EXTRACT TO READ Start Marker

Stargazer_v1.0.5 (July 23, 2019)
- Stargazer has been extended to call star alleles in G6PD and NUDT15.
- Additional tools have been added to Stargazer and, because of this, the command line has been changed.
- This version uses Beagle v5.0 instead of Beagle v4.1 for phasing SNVs/indels.
- Stargazer now supports "VCF only" mode for both NGS data and SNP chip data.
Stargazer_v1.0.4 (March 3, 2019)
- Stargazer has been extended to call star alleles in 28 genes.
- Many useful optional arguments have been added.
- This version is described in Lee et al., 2019.
Stargazer_v1.0.3 (July 9, 2018)
- Stargazer has been extended to call star alleles in CYP2A6/CYP2A7.
Stargazer_v1.0.2 (June 14, 2018)
- To determine the duplicated star allele in samples with three gene copies or more (e.g., CYP2D6*1x2/*4 vs. *1/*4x2), Stargazer computes allele fractions from sequence reads that carry the corresponding variant. Previous versions of Stargazer test if the observed allele fraction from a sample with three gene copies or more is greater than the mean of allele fractions from all samples within the same sequencing project that are heterozygous for the variant of interest and do not have any structural variation. This version instead uses an optimal decision boundary found with Bayesian updating for two main reasons. First, the empirical mean is not always obtainable (i.e., there is only one sample with the variant) or the mean value might not be accurate if not many samples have this variant. Second, the approach allows utilization of an informative prior that says allele fractions should be centered at 0.5 if heterozygous samples without structural variation are used.
Stargazer_v1.0.1 (April 11, 2018)
- For detection of structural variation, this version no longer filters out loci based on the variance in read depth across the samples. Instead, it filters out pre-selected regions that have been empirically shown to produce high noise (e.g., regions in which reads are mapping multiply).
- In order to call structural variants, this version fits every pairwise combination of known sequence structures (one for each chromosome) against the sample's observed copy number profile and then selects the combination that produces the least deviance. This combinatorial testing is used in Stargazer_v1.0.0 as well but only for samples with more than one structural variation (abnormal structure for the first chromosome and abnormal structure for the second chromosome). Basically, this version generalizes the combinatorial testing to be applied to even samples without any structural variation (normal structure and normal structure) and samples with only one structural variation (normal structure and abnormal structure). As a result, the copy number plot now displays the two best sequence structures for the sample in addition to the sample's original copy number.
Stargazer_v1.0.0 (March 11, 2018)
- This version is described in Lee et al., 2018.

EXTRACT TO READ End Marker
INFORMATION Start Marker

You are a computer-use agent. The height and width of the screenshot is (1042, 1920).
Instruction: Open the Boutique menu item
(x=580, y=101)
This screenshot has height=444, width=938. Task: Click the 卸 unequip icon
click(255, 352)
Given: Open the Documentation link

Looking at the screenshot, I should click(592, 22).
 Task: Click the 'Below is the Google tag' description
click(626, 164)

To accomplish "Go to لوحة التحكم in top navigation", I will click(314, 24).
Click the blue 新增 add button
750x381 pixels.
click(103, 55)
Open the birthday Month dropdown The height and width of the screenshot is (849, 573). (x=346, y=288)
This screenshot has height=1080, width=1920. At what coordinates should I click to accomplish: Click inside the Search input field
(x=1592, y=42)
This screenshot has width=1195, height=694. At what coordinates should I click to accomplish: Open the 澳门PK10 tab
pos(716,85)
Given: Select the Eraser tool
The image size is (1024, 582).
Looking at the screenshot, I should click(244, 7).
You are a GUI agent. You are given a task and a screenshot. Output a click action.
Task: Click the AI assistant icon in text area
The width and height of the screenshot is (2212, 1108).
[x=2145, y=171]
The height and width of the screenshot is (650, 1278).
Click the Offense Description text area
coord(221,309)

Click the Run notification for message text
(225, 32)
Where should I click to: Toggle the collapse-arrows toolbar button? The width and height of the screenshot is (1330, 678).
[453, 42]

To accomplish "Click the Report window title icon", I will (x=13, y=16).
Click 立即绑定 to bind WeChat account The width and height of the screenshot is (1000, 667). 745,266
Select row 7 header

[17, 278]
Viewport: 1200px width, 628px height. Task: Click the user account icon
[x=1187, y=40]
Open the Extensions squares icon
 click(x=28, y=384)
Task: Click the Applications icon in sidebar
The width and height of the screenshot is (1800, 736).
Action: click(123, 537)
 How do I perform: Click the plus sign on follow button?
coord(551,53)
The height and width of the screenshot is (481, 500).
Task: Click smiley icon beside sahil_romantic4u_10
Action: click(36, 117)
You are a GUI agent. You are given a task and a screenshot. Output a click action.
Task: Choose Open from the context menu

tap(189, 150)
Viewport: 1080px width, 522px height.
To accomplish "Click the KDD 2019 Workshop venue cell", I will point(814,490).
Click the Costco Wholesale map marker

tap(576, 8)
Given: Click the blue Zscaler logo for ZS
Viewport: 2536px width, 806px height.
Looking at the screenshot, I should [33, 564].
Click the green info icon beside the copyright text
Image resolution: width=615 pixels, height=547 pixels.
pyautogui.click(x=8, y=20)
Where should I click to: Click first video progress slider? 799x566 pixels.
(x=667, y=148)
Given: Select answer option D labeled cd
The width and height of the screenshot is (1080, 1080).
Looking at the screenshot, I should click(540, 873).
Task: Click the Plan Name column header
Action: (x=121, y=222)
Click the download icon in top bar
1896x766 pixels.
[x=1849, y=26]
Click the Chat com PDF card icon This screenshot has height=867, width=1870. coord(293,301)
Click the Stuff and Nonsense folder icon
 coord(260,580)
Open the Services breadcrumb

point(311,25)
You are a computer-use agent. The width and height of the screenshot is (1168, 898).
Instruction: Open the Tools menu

INFORMATION End Marker

> _BRIEF 1_: According to the Stargazer release notes, which Beagle version does Stargazer_v1.0.5 use for phasing SNVs/indels?
> _BRIEF 2_: Update the Stargazer release notes from "- This version uses" up to and including "alleles in CYP2A6/CYP2A7.", putting "command-line options" in place of "optional arguments".
The items come from a separate source, unrelated to the text.

> _EXERCISE SOLUTION 1_: Beagle v5.0

> _EXERCISE SOLUTION 2_:
- This version uses Beagle v5.0 instead of Beagle v4.1 for phasing SNVs/indels.
- Stargazer now supports "VCF only" mode for both NGS data and SNP chip data.
Stargazer_v1.0.4 (March 3, 2019)
- Stargazer has been extended to call star alleles in 28 genes.
- Many useful command-line options have been added.
- This version is described in Lee et al., 2019.
Stargazer_v1.0.3 (July 9, 2018)
- Stargazer has been extended to call star alleles in CYP2A6/CYP2A7.